Start of PAGE EXTRACT

Benefits of Commercial Arbitration:

Arbitration can offer several advantages as an alternative to litigation:

  • Flexibility – The form and type of arbitration can be tailored to suit the parties.
  • Speed – The process can be started and resolved quickly, without waiting for court dates. Discoveries and preliminary processes are kept to a minimum.
  • Efficiency – Although the parties must pay the costs of the arbitration, it is often more efficient than litigation in the courts.
  • Confidentiality – With few exceptions, proceedings take place in private and awards are not published without the consent of the parties.
  • Voluntary – Arbitration takes place only by the parties’ mutual consent.  This consent may be given when the parties enter a contract, or later when the dispute arises.
  • Final – The arbitrator’s decision is final and binding, and court appeals are rare.

Types of Arbitration:

Institutional Arbitration:

An institutional arbitration is one where a specialized institution is appointed and takes on the role of administering the arbitration process and case management.  In institutional arbitration, the arbitrators follow the arbitration rules and procedures of that particular arbitration institution when carrying out the arbitration process.  Each institution has its own set of rules which provides a framework (such as timelines

 

for the filing of documents or procedures for making applications etc.) for the arbitration and its own form of administration to assist in the process.

Common international arbitration institutions include the International Chamber of Commerce (ICC), the London Court of International Arbitration (LCIA), the American Arbitration Association, the Arbitration Institute of the Stockholm Chamber of Commerce (SCC) and the International Centre for Settlement of Investment Disputes (ICSID).

The most prominent Turkish arbitration institutions are the Istanbul Arbitration Centre (İSTAC), the Istanbul Chamber of Commerce Arbitration and Mediation Center (İTOTAM) and the arbitration institution of the Union of Chambers and Commodity Exchanges of Turkey (TOBB).

Ad Hoc Arbitration:

In the case of ad hoc (or non-institutional) arbitration, the rules and procedures that are to be followed in an arbitration process are not determined by an arbitration institution, but by the parties themselves.  Ad hoc arbitration means that the arbitration should not be conducted according to the rules of an arbitral institution.  Since, parties do not have an obligation to submit their arbitration to the rules of an arbitral institution; they are free to state their own rules of procedure.

Domestic Arbitration:

In a Turkish context, domestic (or national) arbitration is an arbitration process where all the parties to an arbitration process are Turkish nationals and the place/seat of arbitration is in Turkey, i.e. arbitration processes which do not contain a so-called “foreign element” are deemed as domestic arbitration processes.  In Turkey, domestic arbitration is usually carried out in accordance with the Turkish Civil Procedure Law.

End of PAGE EXTRACT

DIRECTION: Reproduce the passage of the commercial arbitration text starting with "Benefits of Commercial" and going on through "in the courts.", word for word.

Start of DATA BLOCK

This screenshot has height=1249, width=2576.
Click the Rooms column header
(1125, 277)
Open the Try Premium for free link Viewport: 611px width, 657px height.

End of DATA BLOCK

RESPONSE:
Benefits of Commercial Arbitration:

Arbitration can offer several advantages as an alternative to litigation:

  • Flexibility – The form and type of arbitration can be tailored to suit the parties.
  • Speed – The process can be started and resolved quickly, without waiting for court dates. Discoveries and preliminary processes are kept to a minimum.
  • Efficiency – Although the parties must pay the costs of the arbitration, it is often more efficient than litigation in the courts.